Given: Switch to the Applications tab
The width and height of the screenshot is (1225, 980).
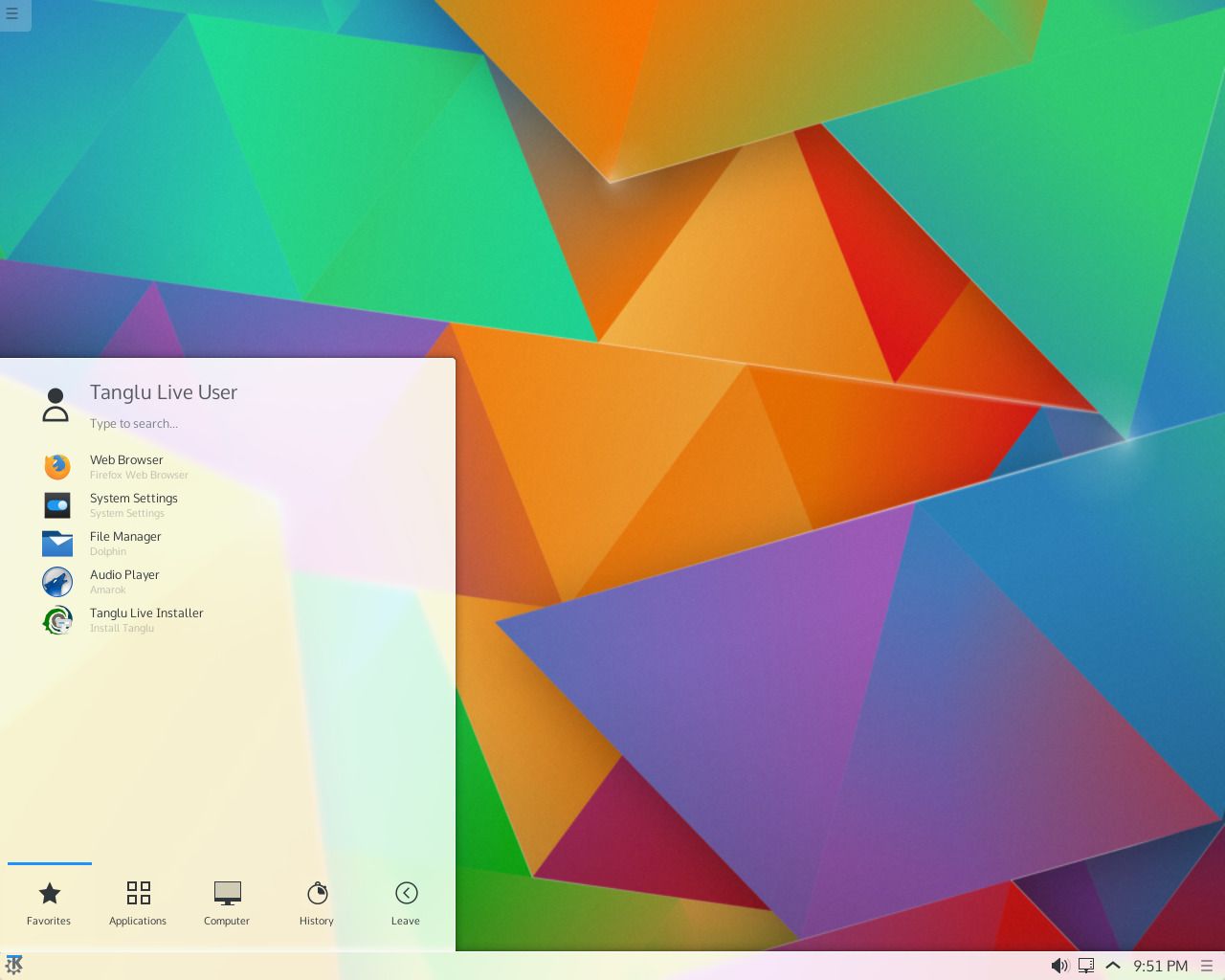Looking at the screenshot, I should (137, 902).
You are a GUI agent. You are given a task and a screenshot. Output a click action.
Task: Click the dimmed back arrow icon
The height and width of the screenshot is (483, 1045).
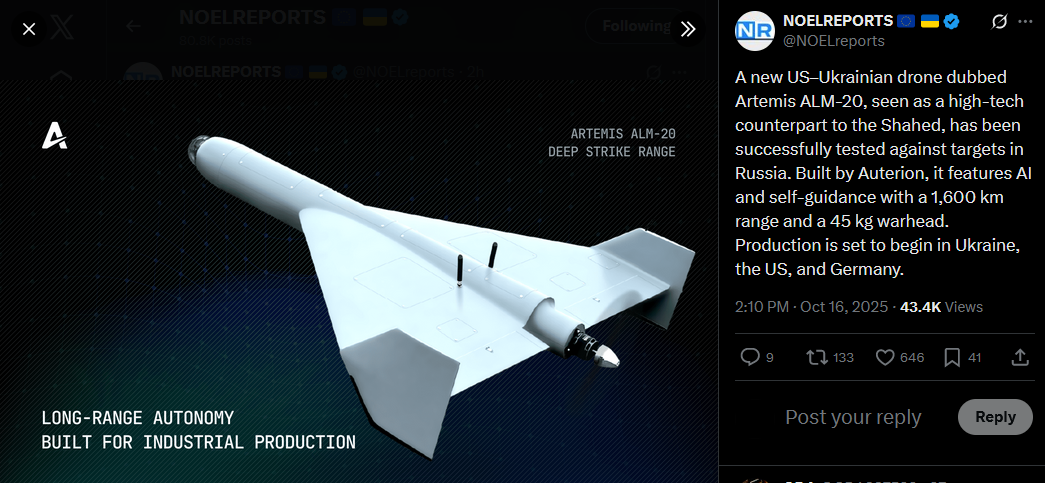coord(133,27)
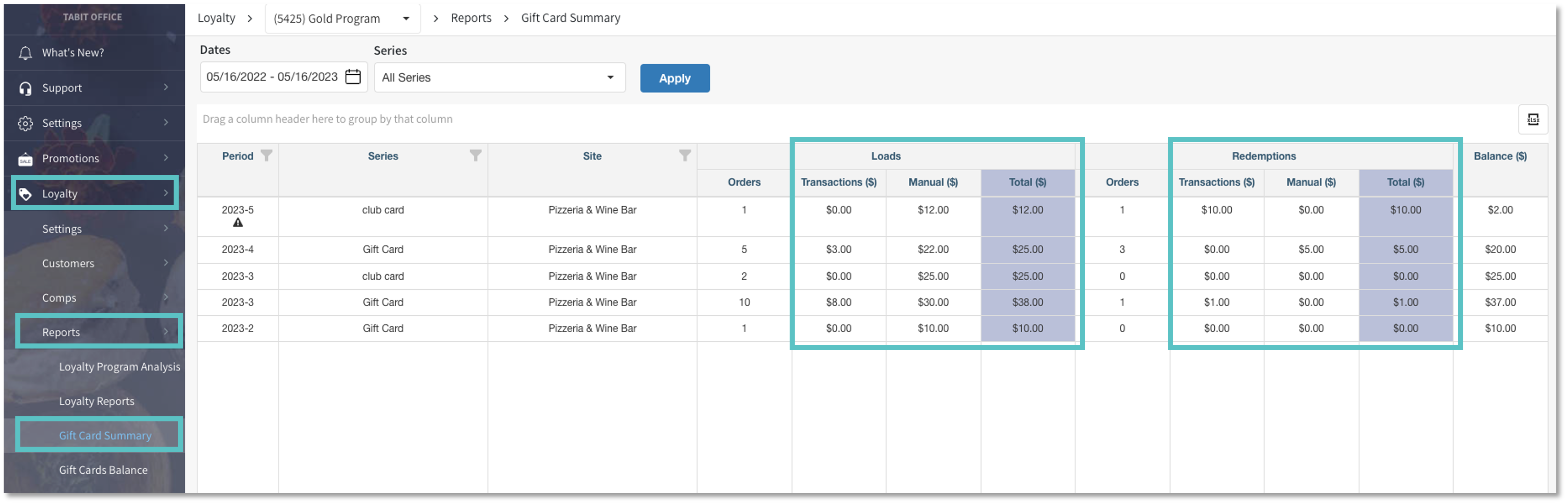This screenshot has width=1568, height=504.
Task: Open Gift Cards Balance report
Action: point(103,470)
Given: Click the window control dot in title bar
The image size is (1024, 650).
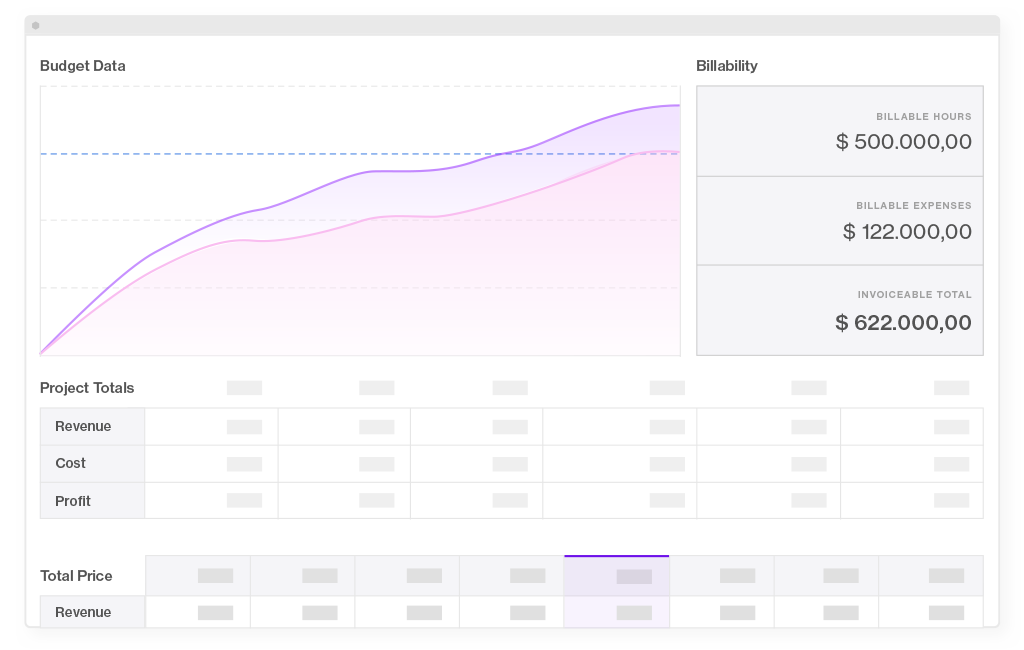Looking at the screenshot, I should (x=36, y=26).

------------------------------

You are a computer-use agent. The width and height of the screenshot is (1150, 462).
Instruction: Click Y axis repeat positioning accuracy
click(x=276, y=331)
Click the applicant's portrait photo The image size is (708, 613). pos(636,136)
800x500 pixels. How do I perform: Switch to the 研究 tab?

------------------------------

● **EXERCISE REQUIREMENTS**
Only the lines of the data holding the string "Switch" are wanted; copy each of them.

● **RESPONSE**
Given: Switch to the Applications tab
800x500 pixels. How do I perform: Switch to the 研究 tab?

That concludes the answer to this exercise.